▶ How to complete this task: Please restate the entries verbatim. The copy should hold no pictures.

▶ Records:

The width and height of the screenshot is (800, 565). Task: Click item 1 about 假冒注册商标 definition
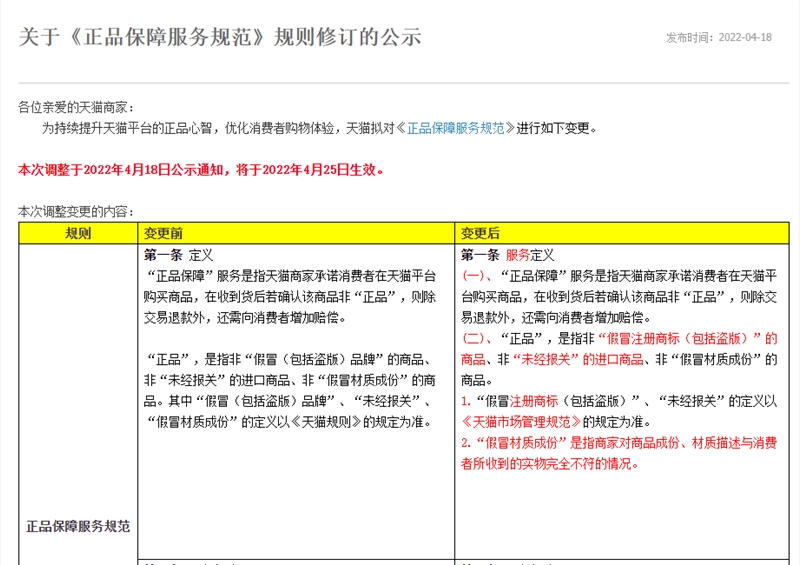tap(618, 401)
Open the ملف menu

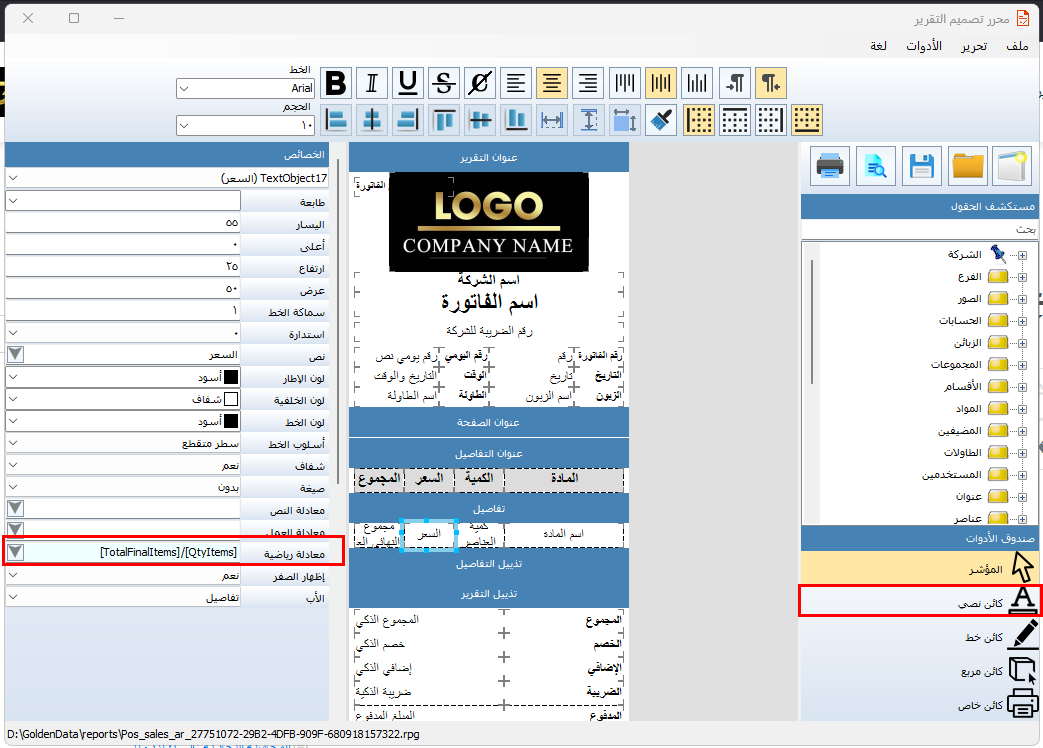(1017, 47)
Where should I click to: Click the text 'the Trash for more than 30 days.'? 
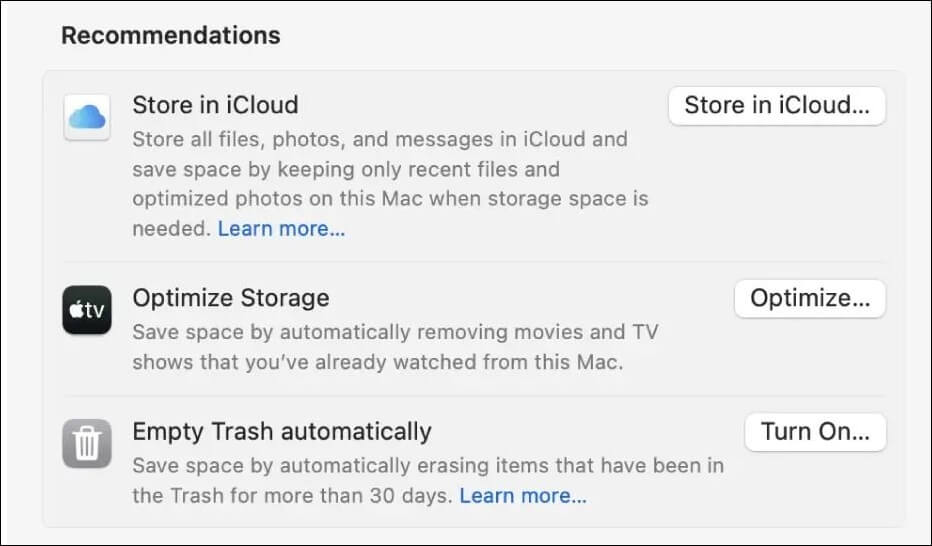tap(292, 496)
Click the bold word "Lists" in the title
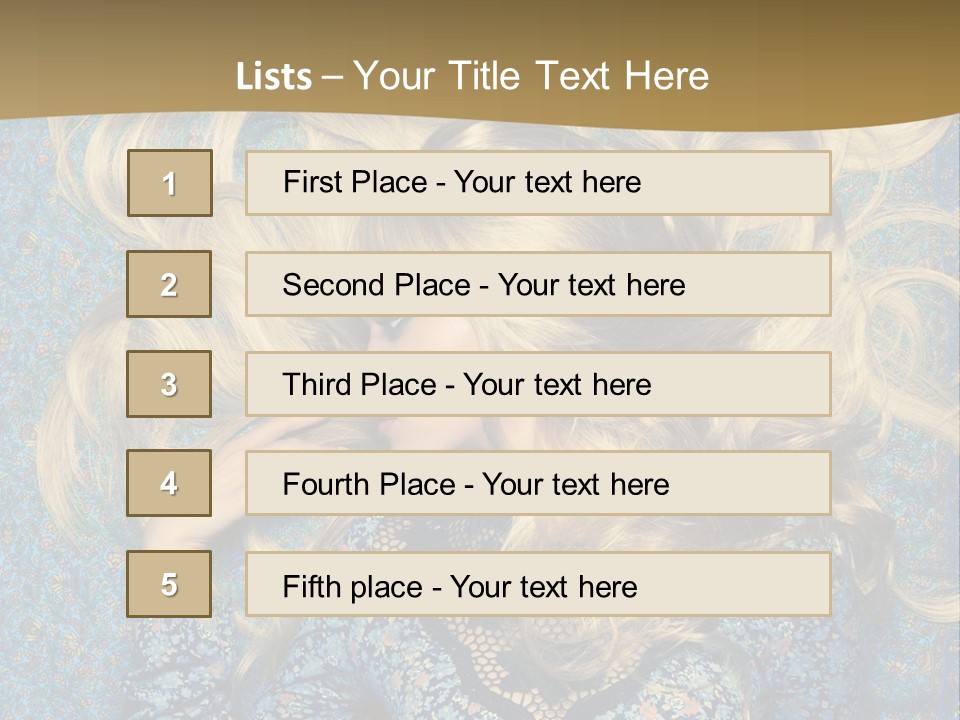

▶ Problem solution:
The width and height of the screenshot is (800, 565). Task: Click item 1 about 假冒注册商标 definition
tap(618, 401)
Open the ملف menu

(1017, 47)
Where should I click to: Click the text 'the Trash for more than 30 days.'? 
tap(292, 496)
Click the bold word "Lists" in the title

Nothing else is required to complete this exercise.